Monday, January 23, 2006

Kicking Up A Little Dust

My friend, Sandra, was huddled in the corner of the room, blankets pulled to her chin while watching the news on television. She shuddered.

"I've got bad feeling about this," she muttered.

"Is there something wrong?" I asked, genuinely alarmed.

"Don't you see?" Sandra said sharply. "They're bringing all that comet dust back from who knows where. Isn't there enough trouble down here on earth? This can only bring more catastrophe."

I noticed the dust that had been accumulating on the top of the TV. I hadn't noticed it before. It didn't look all that dangerous, though I'll have to mention it to the housekeeper. If I had a housekeeper. If I had a hammer.

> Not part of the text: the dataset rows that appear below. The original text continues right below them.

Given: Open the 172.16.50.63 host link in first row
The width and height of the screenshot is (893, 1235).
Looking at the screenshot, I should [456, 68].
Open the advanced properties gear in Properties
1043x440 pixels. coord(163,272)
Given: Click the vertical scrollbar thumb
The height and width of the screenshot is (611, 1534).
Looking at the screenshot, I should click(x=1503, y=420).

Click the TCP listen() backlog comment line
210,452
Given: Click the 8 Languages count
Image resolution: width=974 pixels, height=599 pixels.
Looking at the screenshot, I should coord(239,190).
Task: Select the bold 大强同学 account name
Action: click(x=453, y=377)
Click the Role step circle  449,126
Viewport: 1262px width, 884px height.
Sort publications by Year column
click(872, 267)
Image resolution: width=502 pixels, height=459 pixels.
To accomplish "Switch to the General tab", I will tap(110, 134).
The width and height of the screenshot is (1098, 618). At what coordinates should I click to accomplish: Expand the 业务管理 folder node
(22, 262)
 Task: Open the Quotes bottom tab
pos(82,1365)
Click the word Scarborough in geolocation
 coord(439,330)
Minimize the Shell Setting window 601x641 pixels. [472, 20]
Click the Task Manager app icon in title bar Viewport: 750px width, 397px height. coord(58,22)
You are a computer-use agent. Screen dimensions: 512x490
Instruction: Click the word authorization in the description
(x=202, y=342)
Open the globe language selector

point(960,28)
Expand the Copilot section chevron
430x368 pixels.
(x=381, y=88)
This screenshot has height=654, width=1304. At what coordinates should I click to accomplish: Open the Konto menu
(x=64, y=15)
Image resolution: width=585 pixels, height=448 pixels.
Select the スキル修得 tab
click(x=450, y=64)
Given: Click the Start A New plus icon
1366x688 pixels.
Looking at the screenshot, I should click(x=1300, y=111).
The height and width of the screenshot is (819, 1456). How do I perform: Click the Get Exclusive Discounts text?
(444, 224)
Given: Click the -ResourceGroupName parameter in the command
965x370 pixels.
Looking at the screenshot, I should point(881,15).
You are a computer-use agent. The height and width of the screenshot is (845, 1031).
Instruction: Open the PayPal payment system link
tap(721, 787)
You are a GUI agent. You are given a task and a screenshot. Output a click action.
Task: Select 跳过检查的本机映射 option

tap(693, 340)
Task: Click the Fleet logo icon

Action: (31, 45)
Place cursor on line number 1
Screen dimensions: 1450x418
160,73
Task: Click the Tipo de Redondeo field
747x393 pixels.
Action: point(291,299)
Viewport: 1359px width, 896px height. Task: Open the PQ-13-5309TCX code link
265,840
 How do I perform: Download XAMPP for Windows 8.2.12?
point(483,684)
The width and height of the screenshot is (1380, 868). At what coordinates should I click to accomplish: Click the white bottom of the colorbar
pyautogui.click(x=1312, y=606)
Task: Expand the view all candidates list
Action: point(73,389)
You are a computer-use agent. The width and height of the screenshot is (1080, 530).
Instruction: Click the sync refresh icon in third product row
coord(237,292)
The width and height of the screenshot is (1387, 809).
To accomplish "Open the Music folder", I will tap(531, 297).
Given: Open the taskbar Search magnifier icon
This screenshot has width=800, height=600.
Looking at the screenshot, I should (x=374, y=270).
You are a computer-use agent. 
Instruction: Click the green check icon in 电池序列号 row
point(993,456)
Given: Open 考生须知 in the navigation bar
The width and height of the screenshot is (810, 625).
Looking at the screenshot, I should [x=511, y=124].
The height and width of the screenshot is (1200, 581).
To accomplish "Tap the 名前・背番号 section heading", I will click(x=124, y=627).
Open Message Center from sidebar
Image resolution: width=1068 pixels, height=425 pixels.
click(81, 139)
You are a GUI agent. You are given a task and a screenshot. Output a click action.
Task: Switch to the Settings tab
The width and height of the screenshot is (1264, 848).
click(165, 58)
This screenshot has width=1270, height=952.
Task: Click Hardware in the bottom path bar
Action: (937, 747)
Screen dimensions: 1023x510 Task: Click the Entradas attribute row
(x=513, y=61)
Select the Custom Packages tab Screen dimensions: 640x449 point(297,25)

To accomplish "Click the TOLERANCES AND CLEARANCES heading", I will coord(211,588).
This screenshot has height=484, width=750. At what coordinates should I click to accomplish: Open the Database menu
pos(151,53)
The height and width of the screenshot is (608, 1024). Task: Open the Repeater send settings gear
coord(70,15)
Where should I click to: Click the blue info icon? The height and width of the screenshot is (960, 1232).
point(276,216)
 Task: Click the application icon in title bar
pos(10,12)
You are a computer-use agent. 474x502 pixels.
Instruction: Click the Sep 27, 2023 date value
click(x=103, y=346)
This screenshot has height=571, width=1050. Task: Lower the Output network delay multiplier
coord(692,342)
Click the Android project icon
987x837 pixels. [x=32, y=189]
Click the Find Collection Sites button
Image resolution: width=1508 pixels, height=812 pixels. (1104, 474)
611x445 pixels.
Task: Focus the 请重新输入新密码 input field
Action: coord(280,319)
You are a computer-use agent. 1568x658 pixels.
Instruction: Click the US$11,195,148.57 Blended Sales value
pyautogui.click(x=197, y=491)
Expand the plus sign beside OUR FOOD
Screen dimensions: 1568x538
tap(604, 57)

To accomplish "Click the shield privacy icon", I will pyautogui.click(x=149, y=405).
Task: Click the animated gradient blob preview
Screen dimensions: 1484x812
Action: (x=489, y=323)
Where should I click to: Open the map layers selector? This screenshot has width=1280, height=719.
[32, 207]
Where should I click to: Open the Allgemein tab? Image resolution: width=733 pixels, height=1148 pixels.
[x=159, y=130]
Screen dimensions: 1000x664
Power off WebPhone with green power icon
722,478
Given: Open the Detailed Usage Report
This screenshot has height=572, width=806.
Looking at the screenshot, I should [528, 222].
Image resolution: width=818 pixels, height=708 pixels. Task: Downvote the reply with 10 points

There's a phenomenon about household dust. Once you notice it in one spot, it seems to be everywhere. Dusting becomes an endless search and wipe-clean mission. On the TV screen, the NASA scientists were celebrating the safe landing of what looked like a rusty spittoon in the Utah desert. The capsule had made a long journey through the heavens to collect a portion of dust from a comet. The cargo resembles dirty ice. Like slush that had accumulated along the highway in the mountains. You know, I can't remember the last time I defrosted the refrgerator. But this was no ordinary slush. This was from the entrails of a comet that has been flying through space for millions and millions of years. Or perhaps, as the great Carl Sagan would declaim so deliciously, "Billions and BILLIONS of years!" The scientists gave the extraterrestrial project a lyrical name: Stardust.

I thought of the great Hoagy Carmichael tune with the words, "And now my great consolation is in the stardust of a song ..."

I began to see Sandra's point. Stardust is something ethereal, untouchable, something that will always be wistfully beyond our reach.

And should be. It's not supposed to be captured and shipped back home in a crate or a parcel. It's designed to produce that celestial razzle-dazzle in the sky that makes lovers hold tight and inspire loopy poets to scribble away on spindrift pages as they look up in perfect silence at the stars.

But Sandra isn't worried about the purity of the moment. She believes capturing comet dust signals a bad omen and portends great misfortune. Perhaps, as it is in all those science fiction movies, the paranoid parables of my 1950's childhood, the space debris that's been harnessed for analysis will bring an alien contagion to our planet. A bird flu that's winged in from the great beyond. Or it could upset the delicate cosmic balance. It doesn't seem all that delicate.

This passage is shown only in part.